Mahoney: The Power of Learning Together
Maureen Mahoney, is Chief of Staff for Mayor Mark Holland, Kansas City, Kansas. Maureen recently participated in the Network’s Peer Convening Conference in Chattanooga with ten other cities. Here are some of her takeaways from her experience with the Network so far.
Like every community across America, Wyandotte County/Kansas City, Kansas, has its challenges, its vision, and its plans. The great thing about the Network’s Peer Convening in Chattanooga last week was pulling the group of eleven communities together. It was striking to hear from ten other cities that, despite how different we are, we all have similar stories, have similar issues, and can learn from one another.
One of the greatest takeaways from the Peer Convening is what the power of a city to unite around one vision can do to transform itself. That seemed to be key to the success in Chattanooga and that sort of collective impact is just what we are trying to replicate in Kansas City, Kansas.
For KCK, we’re talking about a confluence — a coming together — in our community. After a statewide evaluation in 2009, using 100 metrics to measure health and healthy living, Wyandotte County was ranked 105th out of 105 counties, making it the least healthy county in the state. The Unified Government initiated an effort five years ago and Mayor Mark Holland, since he’s been office, has been leading the charge to transform an underutilized, undeveloped lot in our downtown (North 11th Street between State Avenue and Washington Blvd.) to create a thriving center of activity, anchored by a new Community Center and grocery store.
The area we are considering will make a long term and dramatic difference to our residents. What I have loved about collaborating with the community is that they help the vision grow.
One example of expanding the vision from our community dialogue comes from the development of a natatorium in our Community Center. None of our local high schools has a pool capable of hosting a swim meet. When presenting this idea to USD 500 Superintendent Dr. Cindy Lane she asked, “Why stop there? Why not teach every child in the county how to swim?” Drowning is the #2 cause of death among urban youth.

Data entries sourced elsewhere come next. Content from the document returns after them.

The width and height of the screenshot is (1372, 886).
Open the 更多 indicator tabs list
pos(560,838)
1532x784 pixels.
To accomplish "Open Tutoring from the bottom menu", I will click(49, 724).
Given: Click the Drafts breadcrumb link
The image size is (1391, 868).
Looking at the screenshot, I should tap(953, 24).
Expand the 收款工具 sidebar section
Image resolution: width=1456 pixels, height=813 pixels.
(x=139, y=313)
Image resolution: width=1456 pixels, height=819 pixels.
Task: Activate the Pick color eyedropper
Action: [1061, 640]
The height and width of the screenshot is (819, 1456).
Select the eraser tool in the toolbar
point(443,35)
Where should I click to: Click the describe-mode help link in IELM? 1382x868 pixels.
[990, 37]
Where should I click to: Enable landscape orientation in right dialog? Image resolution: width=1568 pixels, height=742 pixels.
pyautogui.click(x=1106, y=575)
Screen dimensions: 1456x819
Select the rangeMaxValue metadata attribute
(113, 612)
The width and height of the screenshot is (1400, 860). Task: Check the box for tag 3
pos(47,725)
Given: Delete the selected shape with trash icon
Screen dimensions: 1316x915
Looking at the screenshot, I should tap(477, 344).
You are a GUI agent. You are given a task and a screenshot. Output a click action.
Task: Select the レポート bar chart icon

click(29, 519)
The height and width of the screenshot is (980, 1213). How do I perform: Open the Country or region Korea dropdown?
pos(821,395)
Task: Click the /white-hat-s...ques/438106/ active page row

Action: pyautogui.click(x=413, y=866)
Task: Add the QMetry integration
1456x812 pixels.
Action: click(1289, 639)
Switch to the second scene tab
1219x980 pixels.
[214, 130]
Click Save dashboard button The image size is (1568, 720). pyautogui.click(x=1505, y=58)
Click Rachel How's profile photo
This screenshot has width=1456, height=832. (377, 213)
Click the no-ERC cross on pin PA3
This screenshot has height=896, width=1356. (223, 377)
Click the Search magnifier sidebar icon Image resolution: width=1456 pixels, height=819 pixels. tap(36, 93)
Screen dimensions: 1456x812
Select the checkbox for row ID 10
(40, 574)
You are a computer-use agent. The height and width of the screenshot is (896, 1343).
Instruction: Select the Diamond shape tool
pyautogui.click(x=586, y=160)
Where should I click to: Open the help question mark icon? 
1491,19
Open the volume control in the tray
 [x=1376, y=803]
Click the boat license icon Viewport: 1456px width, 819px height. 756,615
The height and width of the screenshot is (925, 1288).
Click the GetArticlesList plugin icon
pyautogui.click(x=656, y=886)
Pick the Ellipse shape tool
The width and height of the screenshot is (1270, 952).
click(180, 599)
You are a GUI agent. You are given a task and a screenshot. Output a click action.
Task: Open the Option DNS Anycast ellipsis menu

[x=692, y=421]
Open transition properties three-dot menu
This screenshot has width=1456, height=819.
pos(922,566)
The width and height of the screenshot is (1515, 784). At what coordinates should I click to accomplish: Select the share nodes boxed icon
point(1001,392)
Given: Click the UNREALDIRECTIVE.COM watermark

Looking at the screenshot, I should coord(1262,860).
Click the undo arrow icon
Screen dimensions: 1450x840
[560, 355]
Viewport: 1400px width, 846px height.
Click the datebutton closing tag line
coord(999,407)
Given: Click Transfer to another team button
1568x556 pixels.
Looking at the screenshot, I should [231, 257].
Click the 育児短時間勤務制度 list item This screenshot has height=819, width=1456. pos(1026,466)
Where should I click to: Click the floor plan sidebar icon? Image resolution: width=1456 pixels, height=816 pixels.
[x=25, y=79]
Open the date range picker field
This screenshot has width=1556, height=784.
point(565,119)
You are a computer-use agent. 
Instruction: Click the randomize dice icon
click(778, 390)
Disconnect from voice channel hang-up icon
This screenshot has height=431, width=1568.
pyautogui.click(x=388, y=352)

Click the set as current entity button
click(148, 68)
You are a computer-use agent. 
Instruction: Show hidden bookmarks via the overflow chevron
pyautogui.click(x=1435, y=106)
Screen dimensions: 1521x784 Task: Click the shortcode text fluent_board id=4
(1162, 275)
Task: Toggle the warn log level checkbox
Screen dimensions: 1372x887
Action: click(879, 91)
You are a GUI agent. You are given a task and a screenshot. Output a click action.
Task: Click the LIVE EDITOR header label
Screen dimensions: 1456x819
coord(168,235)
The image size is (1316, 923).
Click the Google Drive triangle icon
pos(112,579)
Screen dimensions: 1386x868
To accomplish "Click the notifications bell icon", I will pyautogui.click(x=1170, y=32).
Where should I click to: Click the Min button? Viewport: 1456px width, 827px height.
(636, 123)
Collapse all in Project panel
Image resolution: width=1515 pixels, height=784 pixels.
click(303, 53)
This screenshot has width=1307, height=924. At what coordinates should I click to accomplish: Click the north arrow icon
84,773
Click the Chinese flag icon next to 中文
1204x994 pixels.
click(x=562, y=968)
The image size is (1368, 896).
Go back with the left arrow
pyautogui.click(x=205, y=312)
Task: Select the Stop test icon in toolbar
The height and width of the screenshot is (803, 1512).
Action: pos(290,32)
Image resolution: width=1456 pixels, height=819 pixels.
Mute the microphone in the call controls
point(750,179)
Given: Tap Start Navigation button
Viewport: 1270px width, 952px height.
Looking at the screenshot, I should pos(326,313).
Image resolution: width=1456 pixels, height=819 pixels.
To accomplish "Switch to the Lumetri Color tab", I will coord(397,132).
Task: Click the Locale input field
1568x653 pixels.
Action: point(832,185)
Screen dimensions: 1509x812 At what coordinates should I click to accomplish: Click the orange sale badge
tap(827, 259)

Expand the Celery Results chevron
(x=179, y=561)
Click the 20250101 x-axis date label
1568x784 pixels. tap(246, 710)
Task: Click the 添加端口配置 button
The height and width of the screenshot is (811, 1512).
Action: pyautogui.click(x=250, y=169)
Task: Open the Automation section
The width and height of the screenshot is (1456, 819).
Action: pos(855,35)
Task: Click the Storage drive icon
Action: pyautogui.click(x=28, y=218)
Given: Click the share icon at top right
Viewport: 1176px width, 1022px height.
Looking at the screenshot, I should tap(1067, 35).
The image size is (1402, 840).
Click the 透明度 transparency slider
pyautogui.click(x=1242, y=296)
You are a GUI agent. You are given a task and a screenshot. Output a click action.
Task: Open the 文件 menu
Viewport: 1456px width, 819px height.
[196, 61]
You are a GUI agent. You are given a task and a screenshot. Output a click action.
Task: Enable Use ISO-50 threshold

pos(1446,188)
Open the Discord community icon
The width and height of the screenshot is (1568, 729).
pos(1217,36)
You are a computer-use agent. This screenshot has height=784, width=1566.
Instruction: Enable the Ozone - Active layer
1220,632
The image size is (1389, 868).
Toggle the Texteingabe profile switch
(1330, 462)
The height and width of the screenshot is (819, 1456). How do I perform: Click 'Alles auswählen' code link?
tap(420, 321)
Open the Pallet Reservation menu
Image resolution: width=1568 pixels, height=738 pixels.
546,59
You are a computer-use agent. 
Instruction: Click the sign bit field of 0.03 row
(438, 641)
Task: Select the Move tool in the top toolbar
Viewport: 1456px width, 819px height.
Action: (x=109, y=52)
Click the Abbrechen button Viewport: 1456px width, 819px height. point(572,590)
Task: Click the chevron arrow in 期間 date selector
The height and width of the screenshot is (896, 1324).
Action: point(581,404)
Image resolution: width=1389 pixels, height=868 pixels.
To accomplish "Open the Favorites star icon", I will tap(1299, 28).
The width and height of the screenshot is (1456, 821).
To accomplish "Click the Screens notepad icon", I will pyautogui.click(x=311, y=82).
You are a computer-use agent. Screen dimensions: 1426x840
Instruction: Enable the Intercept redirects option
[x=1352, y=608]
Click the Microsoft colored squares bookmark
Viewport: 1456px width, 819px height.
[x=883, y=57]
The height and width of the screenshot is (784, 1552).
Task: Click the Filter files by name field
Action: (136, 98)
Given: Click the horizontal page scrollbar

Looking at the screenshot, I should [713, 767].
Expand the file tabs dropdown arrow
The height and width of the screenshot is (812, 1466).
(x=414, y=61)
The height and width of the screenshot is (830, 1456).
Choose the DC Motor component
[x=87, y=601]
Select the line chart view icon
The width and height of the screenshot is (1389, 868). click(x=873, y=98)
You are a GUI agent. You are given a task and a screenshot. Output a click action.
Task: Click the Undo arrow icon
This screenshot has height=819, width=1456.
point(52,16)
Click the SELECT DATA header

This transformation will create healthier options for the residents in Wyandotte County, and be the foundation for even greater economic development. Our vision for the Healthy Campus is just the beginning of the revitalization of our Downtown. We see it as the catalyst and part of a bigger picture that aims to improve access to healthy living options., The city will take off in our Downtown area with retail, housing, bike trails, sidewalks, and public transportation—all toward not just bringing jobs to our own community but encouraging people to make Kansas City, Kansas home.
Our goal is for nothing less than a national model for healthy living in an urban environment.